The purpose of any insurance - whether car insurance, life insurance, or homeowner’s or renter’s insurance - is to reduce our risk from a large loss. In exchange for this, we are willing to part with a certain small loss, which is the monthly premium, which is paid to the insurance company. However, already we can see that the premiums we pay for health insurance are astronomical compared to other types of insurance. The average family premium (often split between an employer and employee) in 2024 was over $25,000.
What do we get for paying these premiums? One of the functions of a health insurance company is to use its buying power and negotiate better prices for the services its enrollees receive. Rather than paying the full sticker price (also known as “list price”) charged by a healthcare provider, insurance companies negotiate an “allowed amount,” which is the agreed-upon amount that the hospital will accept from the insurer.

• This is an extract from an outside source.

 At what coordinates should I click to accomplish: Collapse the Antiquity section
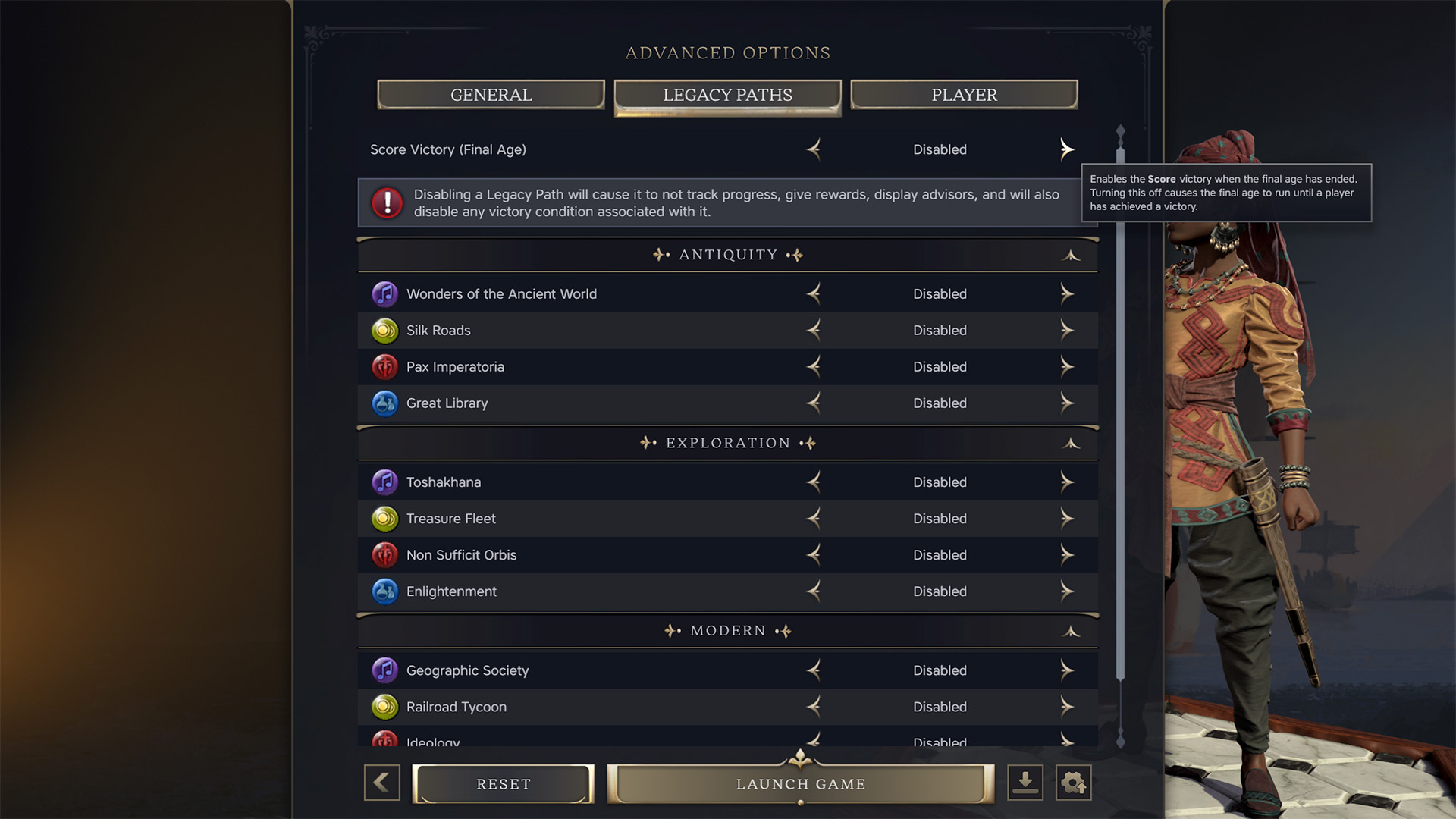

Patients paying cash, however, do not have the benefit of anyone negotiating for them. Thus, you would expect the cash price to be higher than the “allowed amount,” but that’s not always the case. Like in my brother’s case, and as I’ve discussed in another article, hospitals sometimes offer cash prices that are even lower than the rates they’ve negotiated with insurers. In fact, for a wide range of services–from office visits for new patients and outpatient procedures like cataract removal to routine inpatient care such as vaginal deliveries, C-sections and cardiac catheterizations–cash prices are actually lower than the median commercial price more than 50% of the time. In my team’s own research looking at trauma patients, we found that cash prices averaged about 40% of the list price, significantly lower than the rates negotiated for insured patients, which were 52% of the list price.

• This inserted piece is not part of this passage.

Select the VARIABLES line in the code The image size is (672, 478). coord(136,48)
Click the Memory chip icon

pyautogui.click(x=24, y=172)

While this is obviously a win for the patient who wants to pay cash, it underscores a larger issue. If you are insured, you face a dilemma: you must decide at the time you receive the service whether to provide your insurance information and allow the healthcare provider to bill your insurer, or pay out of pocket as if you were uninsured. The problem is that you often have no idea what the final charges will be and how much your insurance company will pay–and these costs can be astronomically high. In rare instances, you may be able to obtain the cash price estimate, but not knowing what your insurance would cover leaves you in a difficult position, unable to make an informed choice. To complicate matters, once the insurance company has received the bill from the provider, rarely can that claim be rescinded as that can violate the insurance company’s policies, even if the cash price for you would have been lower.
In the end, this multi-tiered hospital pricing system fails both hospitals and patients. Healthcare providers bear the burden of paying, coding and billing companies to manage negotiations with hundreds of insurers, each with their own policies and procedures, while also renegotiating new rates annually. For patients, this system generates immense stress, leaving many feeling worse after a hospital visit than before they received care. The system may work for insurers, who made $41 billion in profit in 2022. While there may be a role for insurance, the sheer number of insurance products available today often creates more confusion than clarity for Americans, forcing them to wade through the morass of fine print that can be purposely misleading and sometimes fraudulent. Although patients are often labeled “consumers” in our market-driven healthcare system, the current patchwork of nearly unintelligible list prices, cash discounts, and commercially insured rates is anything but consumer-friendly; instead, it’s a convoluted, arbitrary, and unfair system that benefits few while burdening many.